(Beginning of Data to examine)

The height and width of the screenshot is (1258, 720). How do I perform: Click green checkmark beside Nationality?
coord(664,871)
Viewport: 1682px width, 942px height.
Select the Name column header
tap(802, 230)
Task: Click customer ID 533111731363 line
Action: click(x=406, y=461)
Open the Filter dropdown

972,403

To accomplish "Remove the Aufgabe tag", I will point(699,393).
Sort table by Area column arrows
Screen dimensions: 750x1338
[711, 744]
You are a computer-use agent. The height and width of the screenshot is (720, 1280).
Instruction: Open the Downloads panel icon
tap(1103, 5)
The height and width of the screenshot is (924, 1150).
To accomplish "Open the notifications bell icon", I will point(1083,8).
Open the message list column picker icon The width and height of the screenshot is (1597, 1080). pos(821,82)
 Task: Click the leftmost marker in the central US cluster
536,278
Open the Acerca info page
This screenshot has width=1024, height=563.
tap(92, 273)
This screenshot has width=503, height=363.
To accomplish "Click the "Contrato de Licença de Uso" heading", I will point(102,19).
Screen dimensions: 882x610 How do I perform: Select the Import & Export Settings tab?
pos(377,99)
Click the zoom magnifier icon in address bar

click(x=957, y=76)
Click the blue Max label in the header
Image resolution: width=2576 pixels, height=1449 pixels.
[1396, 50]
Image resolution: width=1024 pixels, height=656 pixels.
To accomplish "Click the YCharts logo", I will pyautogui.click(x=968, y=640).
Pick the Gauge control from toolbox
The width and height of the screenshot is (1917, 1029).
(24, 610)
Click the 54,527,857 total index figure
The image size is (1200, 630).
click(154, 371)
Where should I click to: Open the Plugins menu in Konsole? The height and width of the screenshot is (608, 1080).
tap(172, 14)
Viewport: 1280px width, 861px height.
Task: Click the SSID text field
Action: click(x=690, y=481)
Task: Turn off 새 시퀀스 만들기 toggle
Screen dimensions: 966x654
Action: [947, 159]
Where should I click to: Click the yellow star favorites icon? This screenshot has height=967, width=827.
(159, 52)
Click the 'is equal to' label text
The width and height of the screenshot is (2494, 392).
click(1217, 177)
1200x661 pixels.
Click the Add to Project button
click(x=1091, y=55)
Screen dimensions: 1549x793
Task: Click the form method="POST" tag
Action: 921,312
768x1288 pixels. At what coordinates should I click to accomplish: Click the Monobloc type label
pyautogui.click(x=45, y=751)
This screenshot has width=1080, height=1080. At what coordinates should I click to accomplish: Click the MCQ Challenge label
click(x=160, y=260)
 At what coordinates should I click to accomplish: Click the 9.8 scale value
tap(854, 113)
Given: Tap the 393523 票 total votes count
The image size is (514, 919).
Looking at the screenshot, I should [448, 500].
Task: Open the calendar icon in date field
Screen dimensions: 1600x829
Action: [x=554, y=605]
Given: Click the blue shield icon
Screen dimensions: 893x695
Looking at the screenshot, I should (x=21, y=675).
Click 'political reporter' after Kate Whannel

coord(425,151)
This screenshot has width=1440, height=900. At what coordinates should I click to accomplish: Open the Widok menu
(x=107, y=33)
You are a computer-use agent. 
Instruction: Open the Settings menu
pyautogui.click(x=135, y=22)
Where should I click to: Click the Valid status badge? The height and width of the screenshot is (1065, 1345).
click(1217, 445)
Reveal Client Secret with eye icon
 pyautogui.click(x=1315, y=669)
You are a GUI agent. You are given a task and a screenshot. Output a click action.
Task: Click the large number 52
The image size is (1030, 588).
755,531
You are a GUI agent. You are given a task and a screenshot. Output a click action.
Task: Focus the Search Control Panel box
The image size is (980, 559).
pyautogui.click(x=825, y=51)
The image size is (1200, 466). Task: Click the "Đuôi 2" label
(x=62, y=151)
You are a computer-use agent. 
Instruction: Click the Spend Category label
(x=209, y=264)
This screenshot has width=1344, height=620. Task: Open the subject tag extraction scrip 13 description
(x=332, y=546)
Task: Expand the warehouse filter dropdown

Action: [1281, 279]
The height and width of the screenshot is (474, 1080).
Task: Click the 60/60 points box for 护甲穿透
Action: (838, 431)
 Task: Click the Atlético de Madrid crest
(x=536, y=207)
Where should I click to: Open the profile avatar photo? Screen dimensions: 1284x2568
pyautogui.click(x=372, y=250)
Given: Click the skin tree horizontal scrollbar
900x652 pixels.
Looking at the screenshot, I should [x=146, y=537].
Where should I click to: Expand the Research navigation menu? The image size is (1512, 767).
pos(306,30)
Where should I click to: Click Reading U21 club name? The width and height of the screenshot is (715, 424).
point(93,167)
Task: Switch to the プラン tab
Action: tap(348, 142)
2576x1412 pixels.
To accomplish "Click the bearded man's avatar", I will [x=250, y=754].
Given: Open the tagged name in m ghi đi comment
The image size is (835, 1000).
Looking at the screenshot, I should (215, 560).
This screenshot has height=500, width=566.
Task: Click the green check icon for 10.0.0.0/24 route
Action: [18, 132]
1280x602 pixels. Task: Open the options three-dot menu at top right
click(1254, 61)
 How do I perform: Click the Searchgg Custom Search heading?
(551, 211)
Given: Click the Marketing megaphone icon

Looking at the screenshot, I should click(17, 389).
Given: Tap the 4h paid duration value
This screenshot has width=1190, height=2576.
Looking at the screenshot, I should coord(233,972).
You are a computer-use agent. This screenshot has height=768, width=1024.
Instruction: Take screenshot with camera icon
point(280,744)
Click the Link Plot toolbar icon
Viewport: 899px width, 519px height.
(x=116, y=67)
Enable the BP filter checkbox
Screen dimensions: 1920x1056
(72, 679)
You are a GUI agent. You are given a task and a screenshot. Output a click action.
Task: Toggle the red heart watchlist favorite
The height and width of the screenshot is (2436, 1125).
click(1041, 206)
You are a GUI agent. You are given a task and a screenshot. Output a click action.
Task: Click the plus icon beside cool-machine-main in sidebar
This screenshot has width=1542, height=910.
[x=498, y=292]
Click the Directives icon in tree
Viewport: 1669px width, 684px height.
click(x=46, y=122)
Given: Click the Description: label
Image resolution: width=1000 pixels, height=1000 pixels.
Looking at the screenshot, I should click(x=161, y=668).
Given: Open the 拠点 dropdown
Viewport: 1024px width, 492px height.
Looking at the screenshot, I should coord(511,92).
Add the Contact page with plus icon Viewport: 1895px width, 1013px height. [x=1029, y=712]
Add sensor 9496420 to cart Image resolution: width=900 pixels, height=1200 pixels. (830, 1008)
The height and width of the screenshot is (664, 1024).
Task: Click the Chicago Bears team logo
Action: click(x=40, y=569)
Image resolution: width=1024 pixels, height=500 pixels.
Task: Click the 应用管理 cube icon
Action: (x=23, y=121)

(End of Data to examine)

#### Exercise description:
The answer should be the entries, given again without a single difference.

#### Expected answer:
The height and width of the screenshot is (1258, 720). How do I perform: Click green checkmark beside Nationality?
coord(664,871)
Viewport: 1682px width, 942px height.
Select the Name column header
tap(802, 230)
Task: Click customer ID 533111731363 line
Action: click(x=406, y=461)
Open the Filter dropdown

972,403

To accomplish "Remove the Aufgabe tag", I will point(699,393).
Sort table by Area column arrows
Screen dimensions: 750x1338
[711, 744]
You are a computer-use agent. The height and width of the screenshot is (720, 1280).
Instruction: Open the Downloads panel icon
tap(1103, 5)
The height and width of the screenshot is (924, 1150).
To accomplish "Open the notifications bell icon", I will point(1083,8).
Open the message list column picker icon The width and height of the screenshot is (1597, 1080). pos(821,82)
 Task: Click the leftmost marker in the central US cluster
536,278
Open the Acerca info page
This screenshot has width=1024, height=563.
tap(92, 273)
This screenshot has width=503, height=363.
To accomplish "Click the "Contrato de Licença de Uso" heading", I will point(102,19).
Screen dimensions: 882x610 How do I perform: Select the Import & Export Settings tab?
pos(377,99)
Click the zoom magnifier icon in address bar

click(x=957, y=76)
Click the blue Max label in the header
Image resolution: width=2576 pixels, height=1449 pixels.
[1396, 50]
Image resolution: width=1024 pixels, height=656 pixels.
To accomplish "Click the YCharts logo", I will pyautogui.click(x=968, y=640).
Pick the Gauge control from toolbox
The width and height of the screenshot is (1917, 1029).
(24, 610)
Click the 54,527,857 total index figure
The image size is (1200, 630).
click(154, 371)
Where should I click to: Open the Plugins menu in Konsole? The height and width of the screenshot is (608, 1080).
tap(172, 14)
Viewport: 1280px width, 861px height.
Task: Click the SSID text field
Action: click(x=690, y=481)
Task: Turn off 새 시퀀스 만들기 toggle
Screen dimensions: 966x654
Action: [947, 159]
Where should I click to: Click the yellow star favorites icon? This screenshot has height=967, width=827.
(159, 52)
Click the 'is equal to' label text
The width and height of the screenshot is (2494, 392).
click(1217, 177)
1200x661 pixels.
Click the Add to Project button
click(x=1091, y=55)
Screen dimensions: 1549x793
Task: Click the form method="POST" tag
Action: 921,312
768x1288 pixels. At what coordinates should I click to accomplish: Click the Monobloc type label
pyautogui.click(x=45, y=751)
This screenshot has width=1080, height=1080. At what coordinates should I click to accomplish: Click the MCQ Challenge label
click(x=160, y=260)
 At what coordinates should I click to accomplish: Click the 9.8 scale value
tap(854, 113)
Given: Tap the 393523 票 total votes count
The image size is (514, 919).
Looking at the screenshot, I should [448, 500].
Task: Open the calendar icon in date field
Screen dimensions: 1600x829
Action: [x=554, y=605]
Given: Click the blue shield icon
Screen dimensions: 893x695
Looking at the screenshot, I should (x=21, y=675).
Click 'political reporter' after Kate Whannel

coord(425,151)
This screenshot has width=1440, height=900. At what coordinates should I click to accomplish: Open the Widok menu
(x=107, y=33)
You are a computer-use agent. 
Instruction: Open the Settings menu
pyautogui.click(x=135, y=22)
Where should I click to: Click the Valid status badge? The height and width of the screenshot is (1065, 1345).
click(1217, 445)
Reveal Client Secret with eye icon
 pyautogui.click(x=1315, y=669)
You are a GUI agent. You are given a task and a screenshot. Output a click action.
Task: Click the large number 52
The image size is (1030, 588).
755,531
You are a GUI agent. You are given a task and a screenshot. Output a click action.
Task: Focus the Search Control Panel box
The image size is (980, 559).
pyautogui.click(x=825, y=51)
The image size is (1200, 466). Task: Click the "Đuôi 2" label
(x=62, y=151)
You are a computer-use agent. 
Instruction: Click the Spend Category label
(x=209, y=264)
This screenshot has width=1344, height=620. Task: Open the subject tag extraction scrip 13 description
(x=332, y=546)
Task: Expand the warehouse filter dropdown

Action: [1281, 279]
The height and width of the screenshot is (474, 1080).
Task: Click the 60/60 points box for 护甲穿透
Action: (838, 431)
 Task: Click the Atlético de Madrid crest
(x=536, y=207)
Where should I click to: Open the profile avatar photo? Screen dimensions: 1284x2568
pyautogui.click(x=372, y=250)
Given: Click the skin tree horizontal scrollbar
900x652 pixels.
Looking at the screenshot, I should [x=146, y=537].
Where should I click to: Expand the Research navigation menu? The image size is (1512, 767).
pos(306,30)
Where should I click to: Click Reading U21 club name? The width and height of the screenshot is (715, 424).
point(93,167)
Task: Switch to the プラン tab
Action: tap(348, 142)
2576x1412 pixels.
To accomplish "Click the bearded man's avatar", I will [x=250, y=754].
Given: Open the tagged name in m ghi đi comment
The image size is (835, 1000).
Looking at the screenshot, I should (215, 560).
This screenshot has height=500, width=566.
Task: Click the green check icon for 10.0.0.0/24 route
Action: [18, 132]
1280x602 pixels. Task: Open the options three-dot menu at top right
click(1254, 61)
 How do I perform: Click the Searchgg Custom Search heading?
(551, 211)
Given: Click the Marketing megaphone icon

Looking at the screenshot, I should click(17, 389).
Given: Tap the 4h paid duration value
This screenshot has width=1190, height=2576.
Looking at the screenshot, I should coord(233,972).
You are a computer-use agent. This screenshot has height=768, width=1024.
Instruction: Take screenshot with camera icon
point(280,744)
Click the Link Plot toolbar icon
Viewport: 899px width, 519px height.
(x=116, y=67)
Enable the BP filter checkbox
Screen dimensions: 1920x1056
(72, 679)
You are a GUI agent. You are given a task and a screenshot. Output a click action.
Task: Toggle the red heart watchlist favorite
The height and width of the screenshot is (2436, 1125).
click(1041, 206)
You are a GUI agent. You are given a task and a screenshot. Output a click action.
Task: Click the plus icon beside cool-machine-main in sidebar
This screenshot has width=1542, height=910.
[x=498, y=292]
Click the Directives icon in tree
Viewport: 1669px width, 684px height.
click(x=46, y=122)
Given: Click the Description: label
Image resolution: width=1000 pixels, height=1000 pixels.
Looking at the screenshot, I should click(x=161, y=668).
Given: Open the 拠点 dropdown
Viewport: 1024px width, 492px height.
Looking at the screenshot, I should coord(511,92).
Add the Contact page with plus icon Viewport: 1895px width, 1013px height. [x=1029, y=712]
Add sensor 9496420 to cart Image resolution: width=900 pixels, height=1200 pixels. (830, 1008)
The height and width of the screenshot is (664, 1024).
Task: Click the Chicago Bears team logo
Action: click(x=40, y=569)
Image resolution: width=1024 pixels, height=500 pixels.
Task: Click the 应用管理 cube icon
Action: (x=23, y=121)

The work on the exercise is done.